Pelvik taban fonksiyon bozukluğu üriner, anal inkontinans ve prolapsusa yol açıp yaşam kalitesini ciddi biçimde bozan patolojik bir durumdur. Saptanma sıklığı %17-45 arasında değişim göstermektedir. Benzer şekilde uterovajinal prolapsus nedeniyle yapılan cerrahiler major cerrahilerin %20’sini oluşturmaktadır.

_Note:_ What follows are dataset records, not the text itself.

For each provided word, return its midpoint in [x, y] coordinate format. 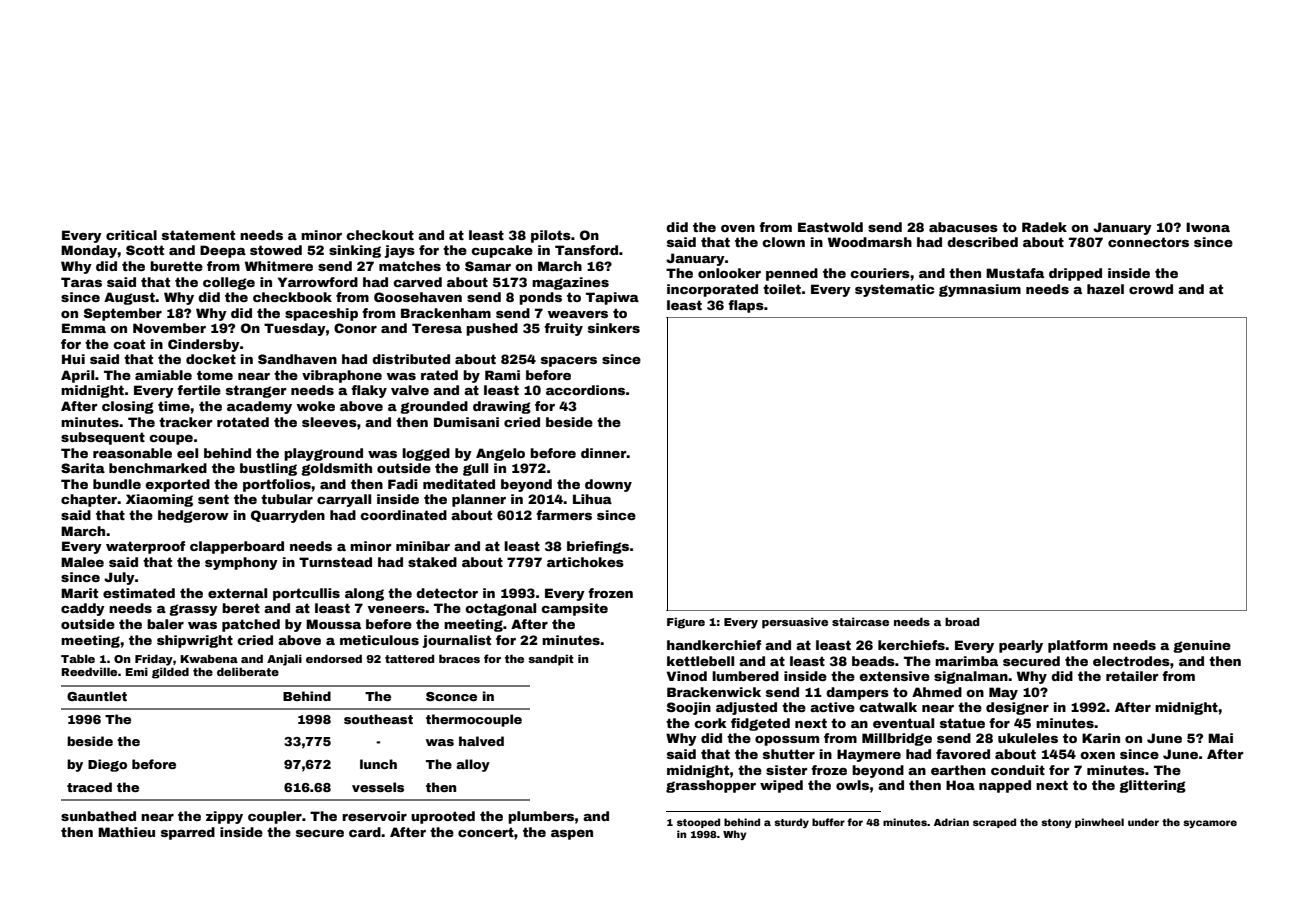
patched [251, 625]
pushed [492, 329]
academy [259, 407]
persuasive [795, 623]
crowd [1151, 289]
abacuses [963, 227]
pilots [551, 236]
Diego [107, 765]
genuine [1202, 646]
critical [131, 235]
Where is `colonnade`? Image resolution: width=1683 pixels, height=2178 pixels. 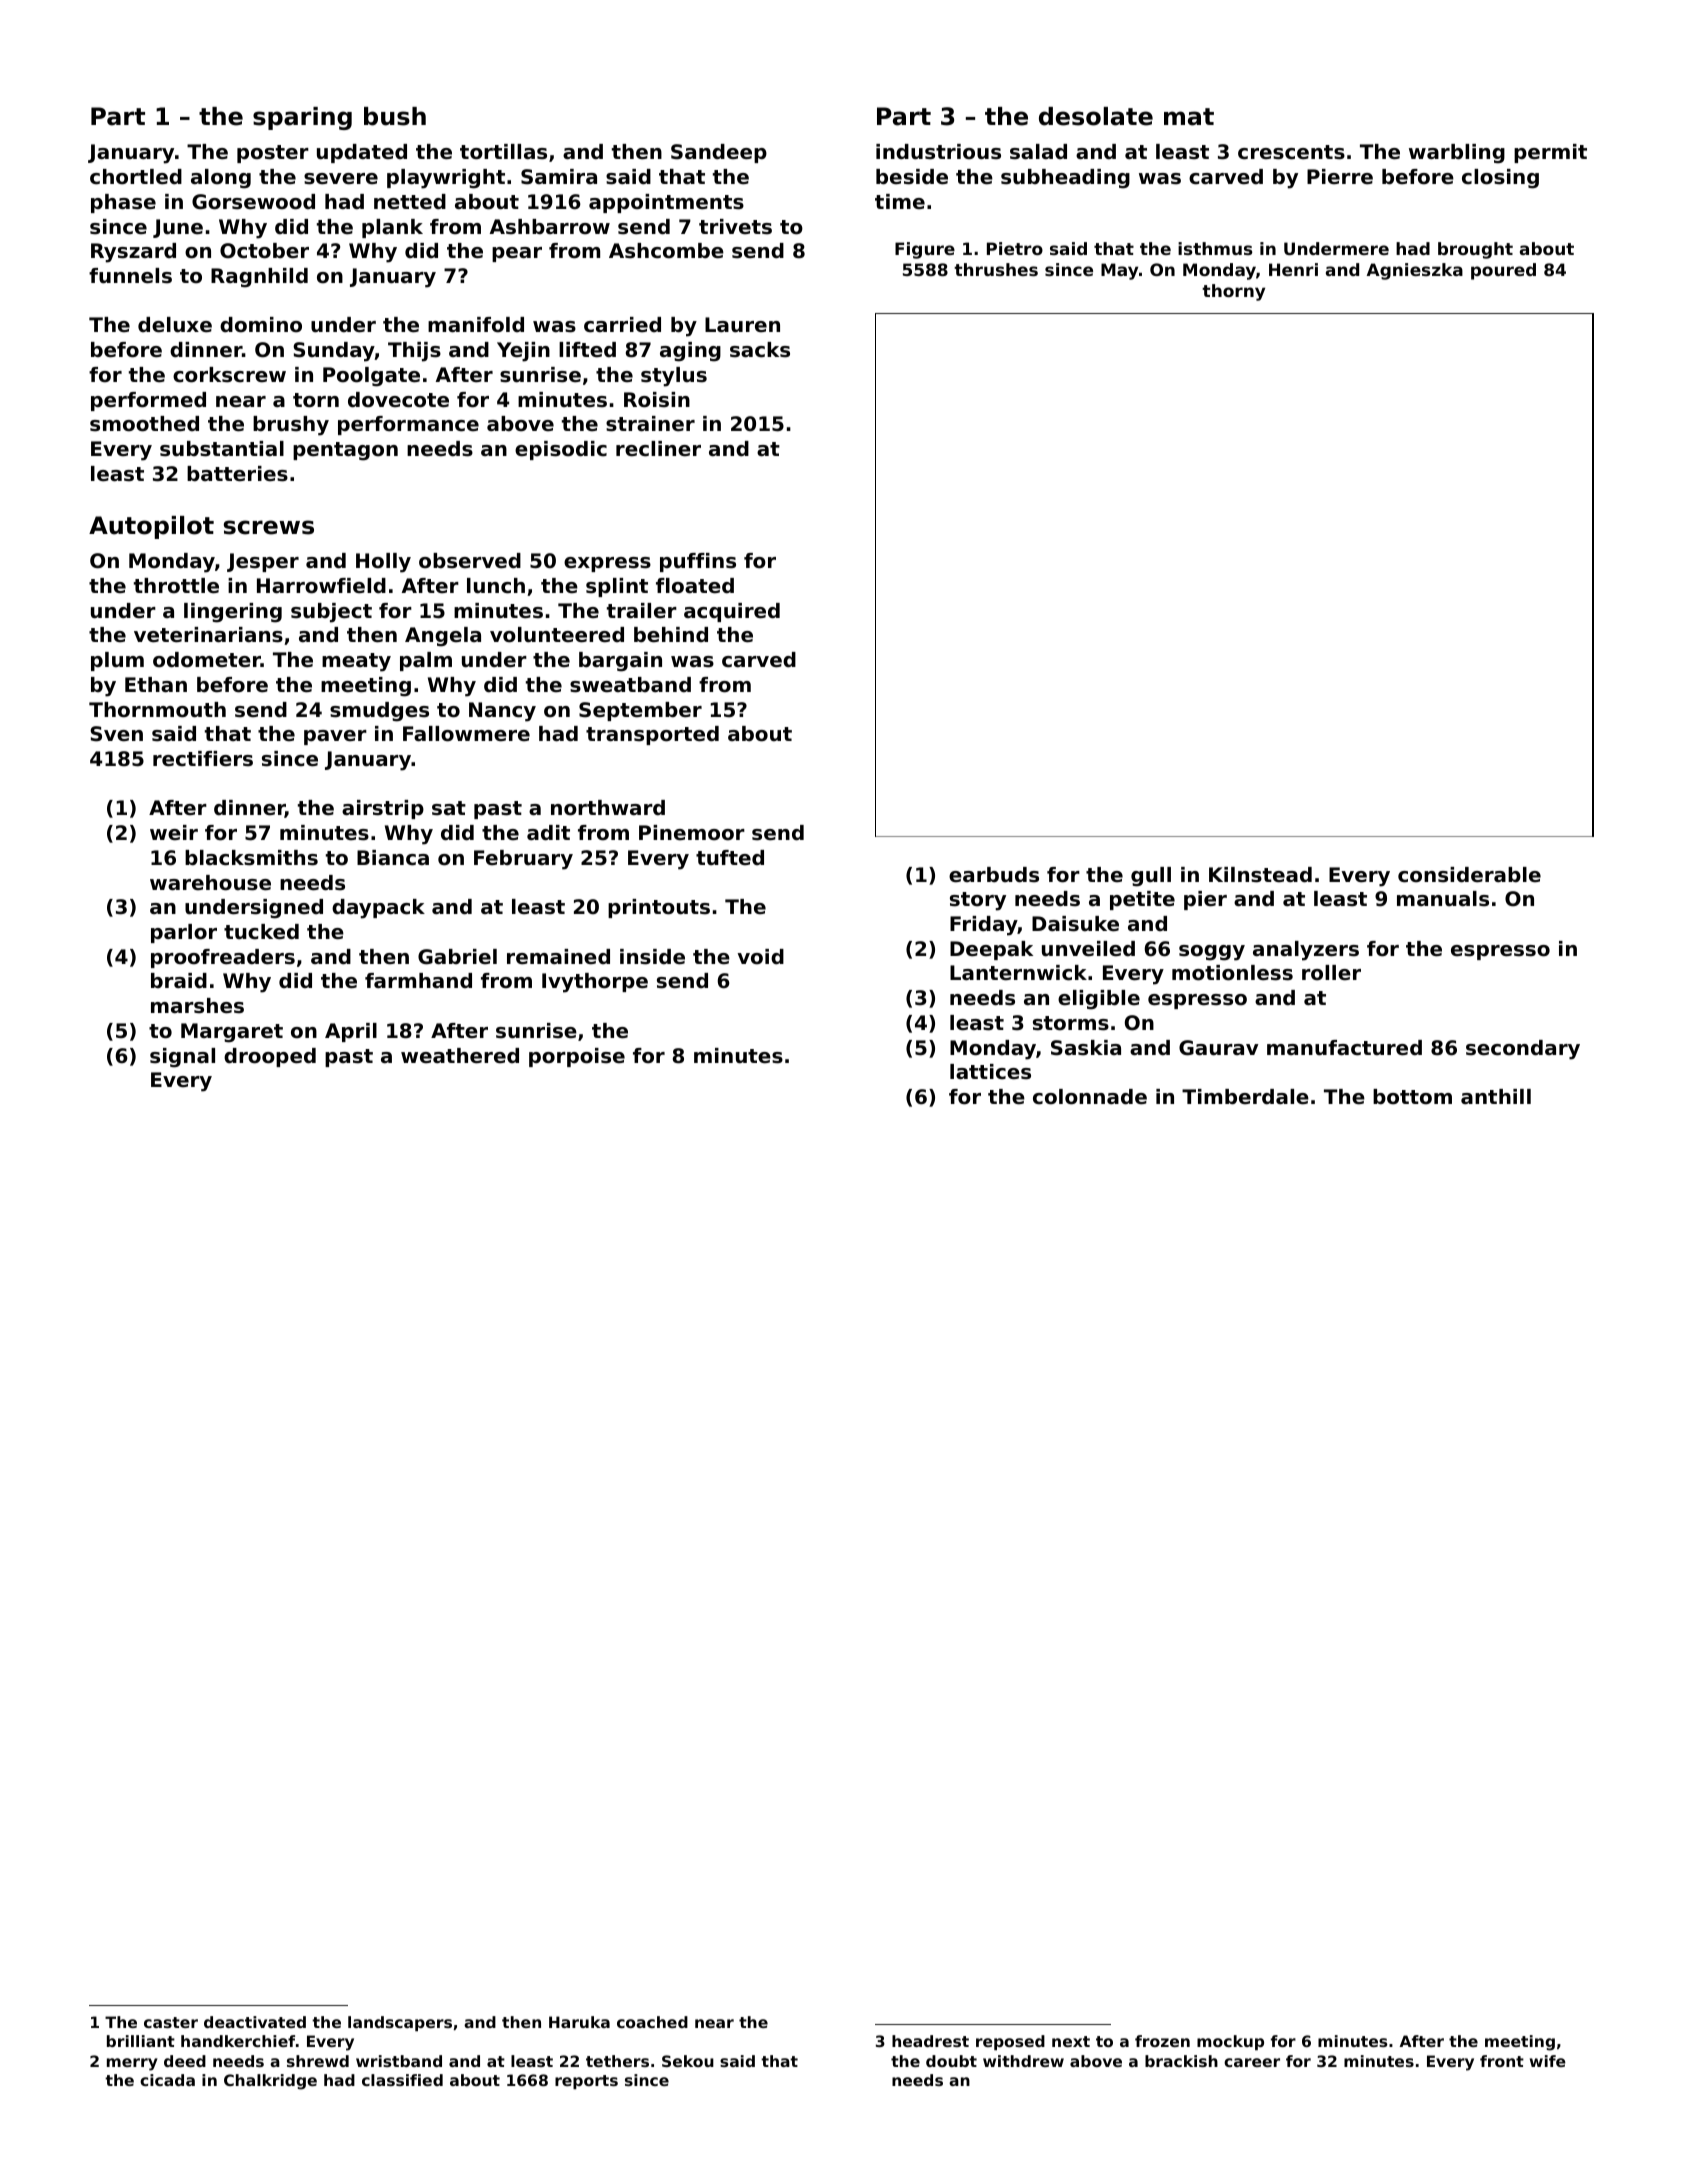 colonnade is located at coordinates (1090, 1097).
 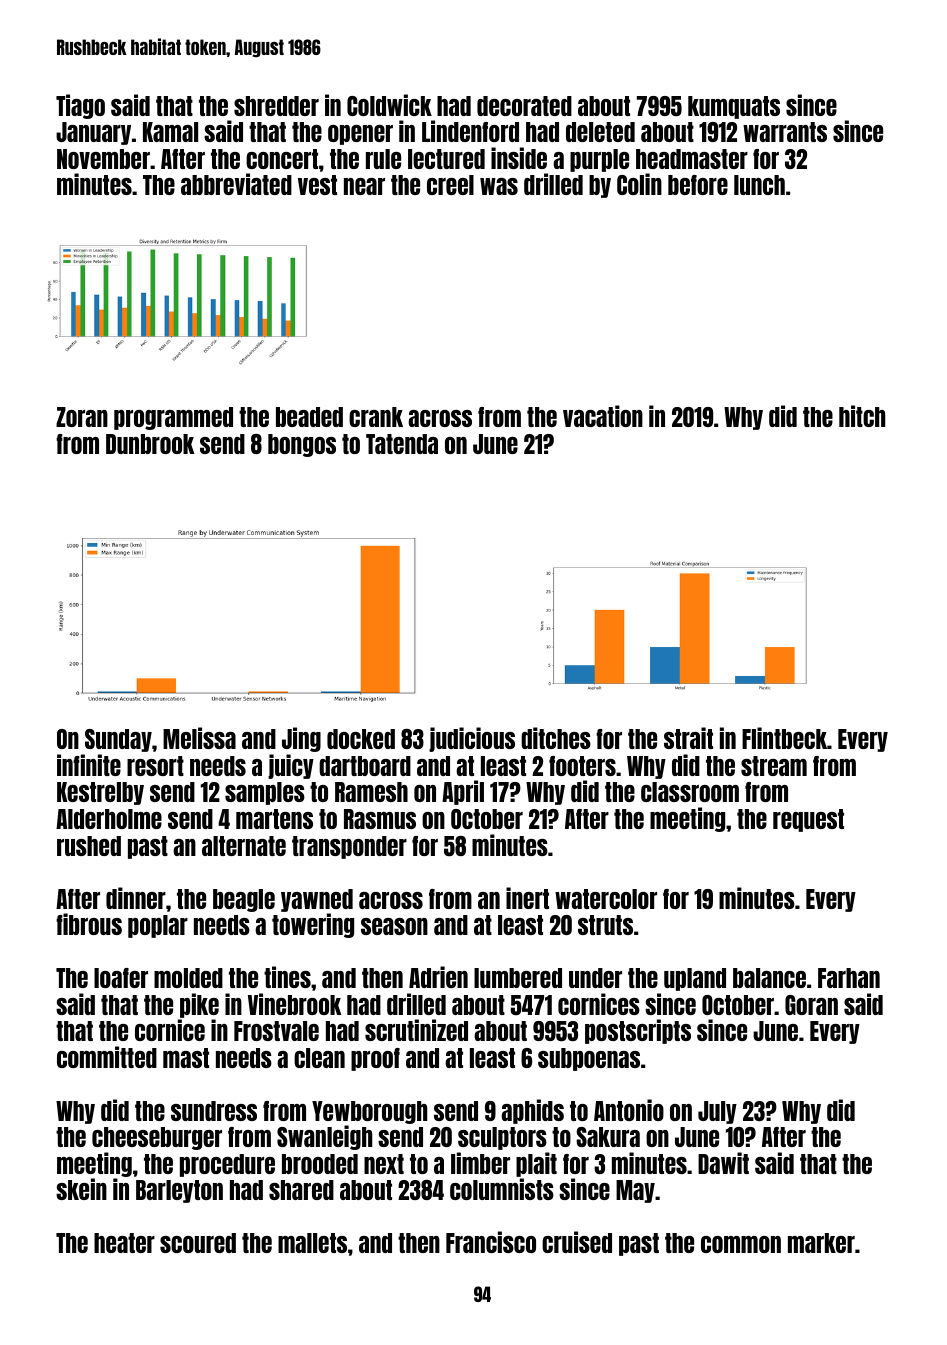 What do you see at coordinates (808, 820) in the image?
I see `request` at bounding box center [808, 820].
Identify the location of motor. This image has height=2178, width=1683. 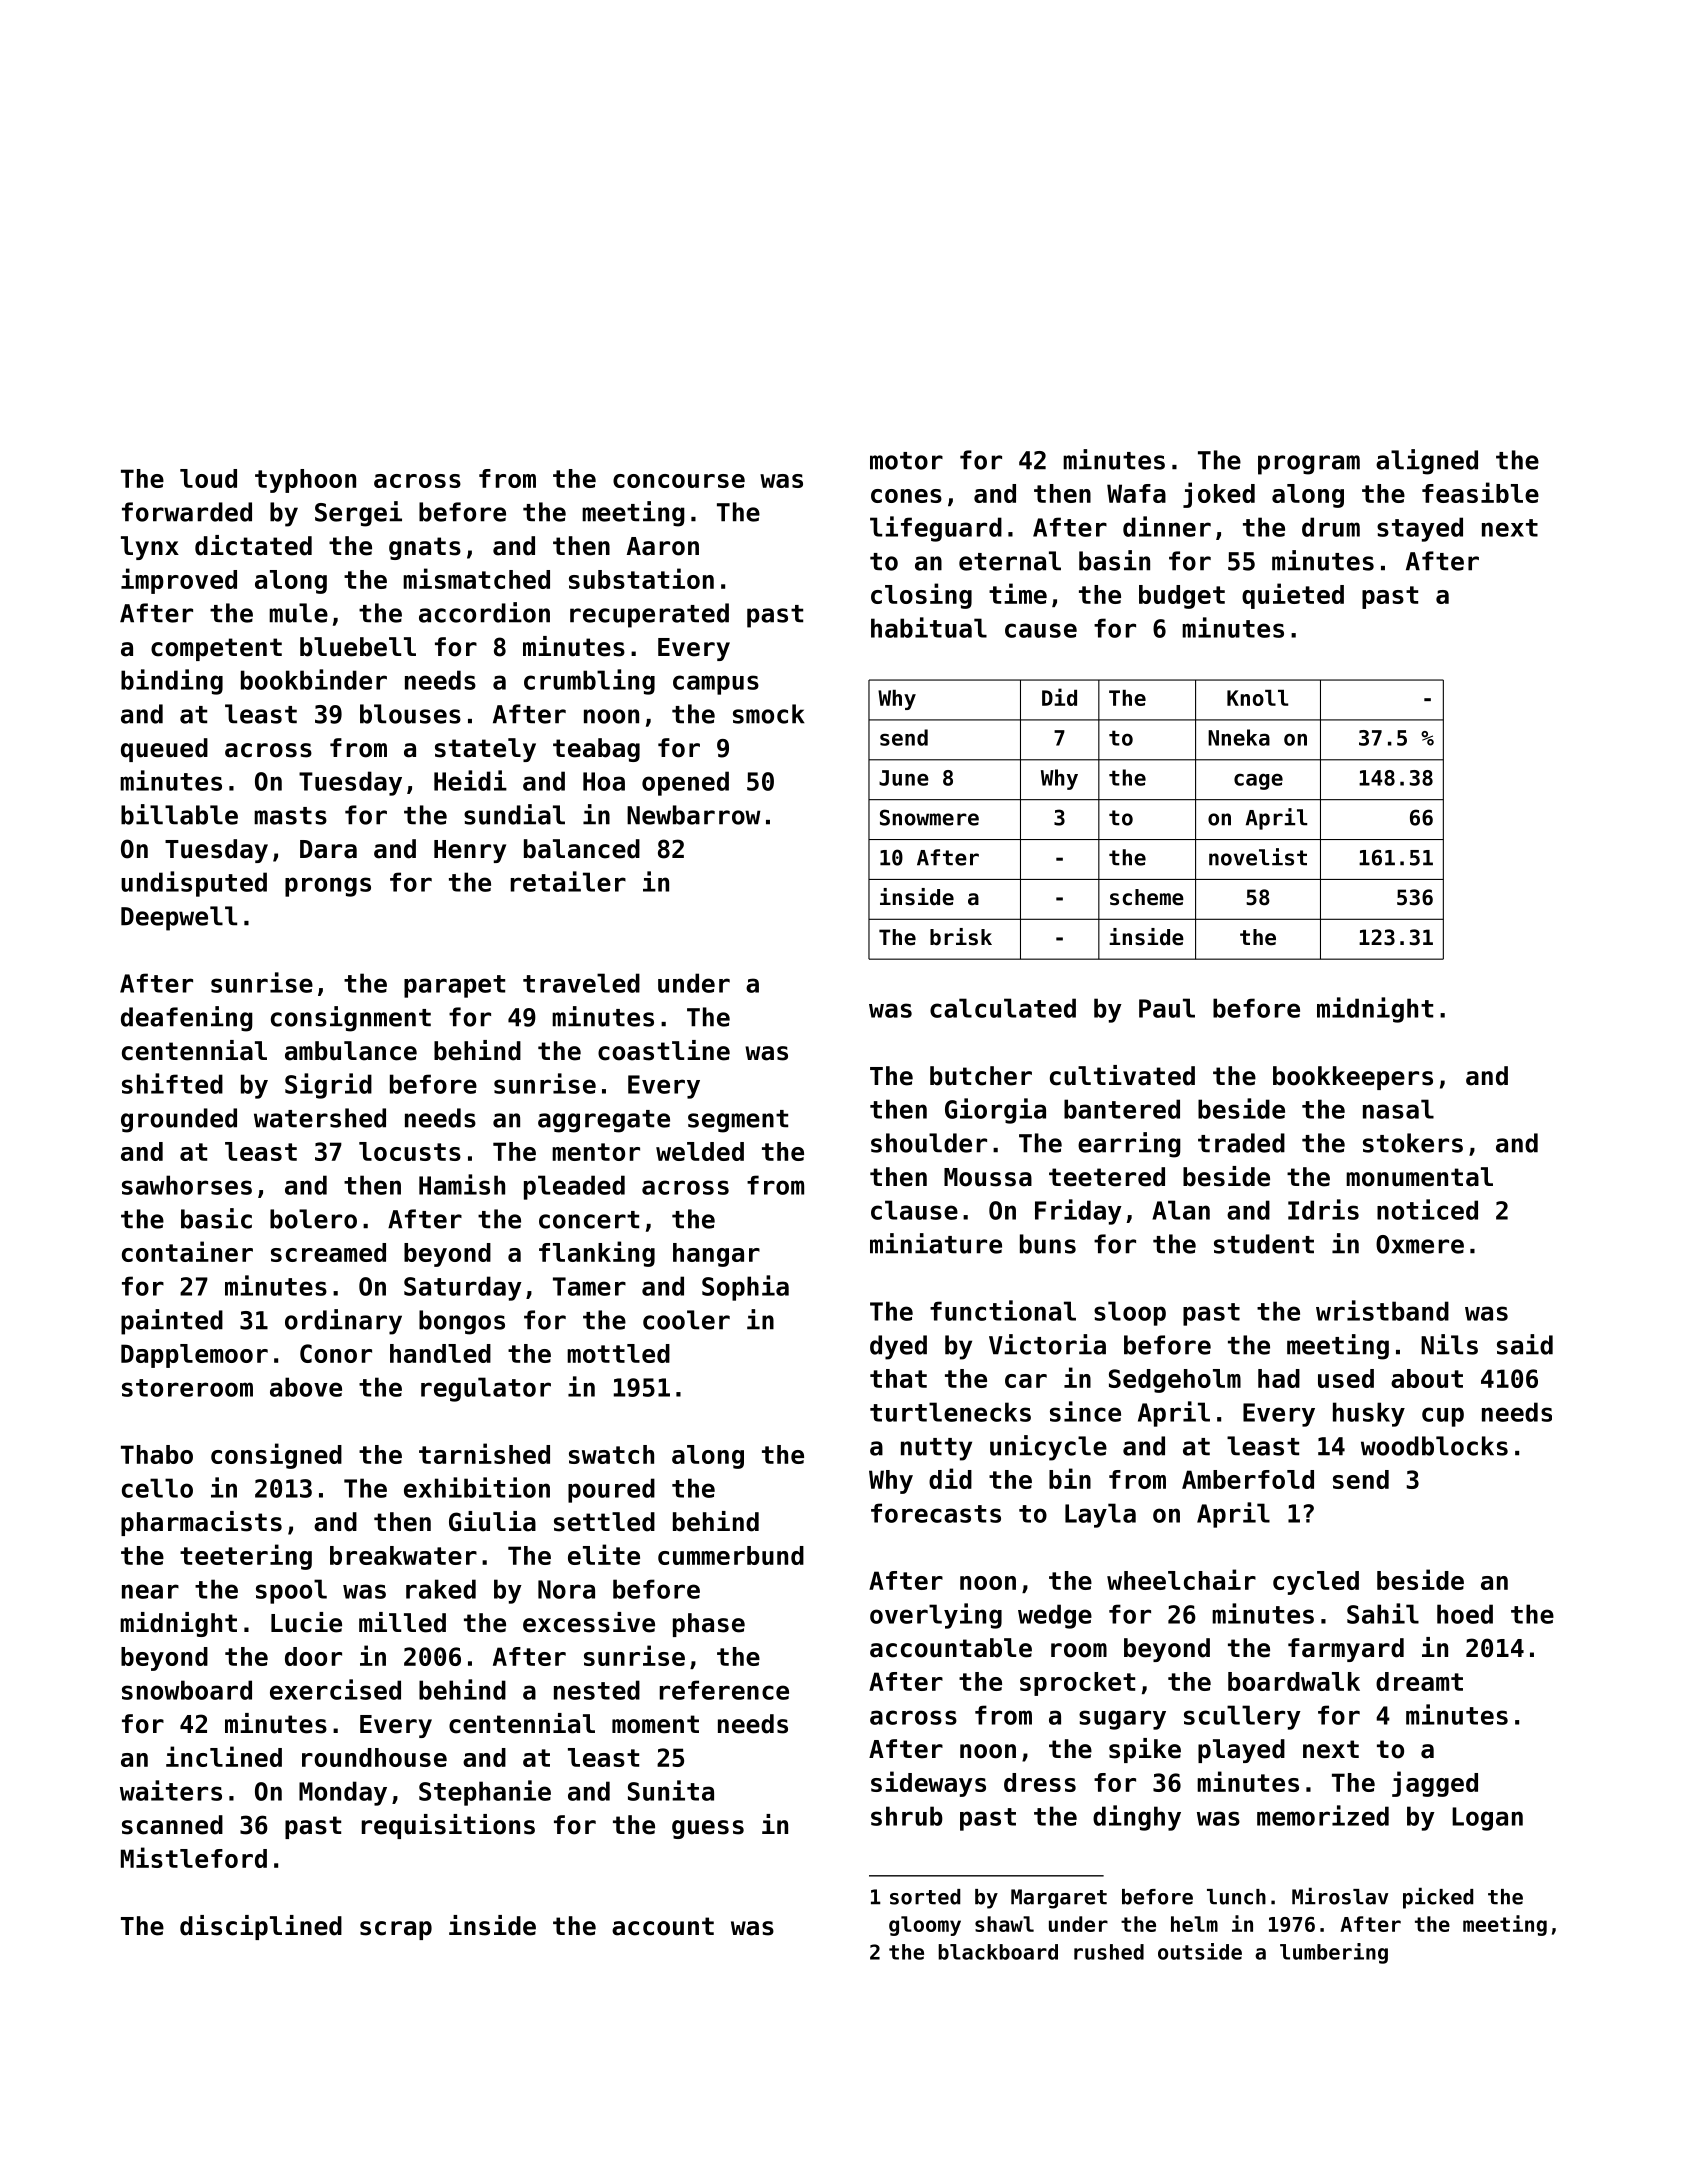
(906, 461).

Pelvik taban fonksiyon bozukluğu zemininde gelişen prolapsus pelvik bası veya vajende kitle gibi tek bir semptomla karşımıza çıkabildiği gibi mesane, bağırsak, pelvik semtomların birlikte olduğu patolojiler şeklinde karşımıza çıkabilir. Bazı durumlarda vajinal desteğin kaybolması mesane ve üretra fonksiyonunu direkt etkileyerek belirgin semptomlara yol açar. Bazı durumlarda ise ilişki daha az belirgindir. Prolapsusun orta derecede olduğu vakalarda stres üriner inkontinansın tabloya eşlik etmesi şaşırtıcı değildir. Buna karşın prolapsusun hymeni geçtiği ileri evre prolapsus durumlarında inkontinansın aksine obstrüktif işeme (kesik kesik işeme uzamış idrar akımı tam boşalma hissinin olmaması prolapsı elle düzeltip sonra işenmesi gibi) semptomları tabloya eşlik edebilir. İleri derecede prolapsusu olan vakalar ayrıca dışkılama problemleri de yaşamaktadır. Dışkılama problemleri arka vajen duvarı desteğinin azalması sonucudur. Fekal inkontinansın toplumdaki oranı ortalama % 1-2 civarındayken prolapsuslu hastaların %7-31’i fekal inkontinans bildirmektedir. Fekal inkontinansın ve pelvik organ prolapsusunun zaman zaman birlikte görülmesi aynı risk faktörlerinin etyolojide rol oynaması ile açıklanır. Uterovajinal prolapsusu olan hastaların yaklaşık 1/3’i ise obstrüktif defekasyon şikayeti ile başvurur. Bu tıpkı üriner inkontinansın olmağı ileri prolapsus vakaları gibi ek inceleme yöntemlerini gerekli kılar. Buna karşın izole rektoseli olan hastaların büyük kısmında defekasyon problemi yoktur. Bu yüzden bu tür olguların klinikte bir önemi yoktur.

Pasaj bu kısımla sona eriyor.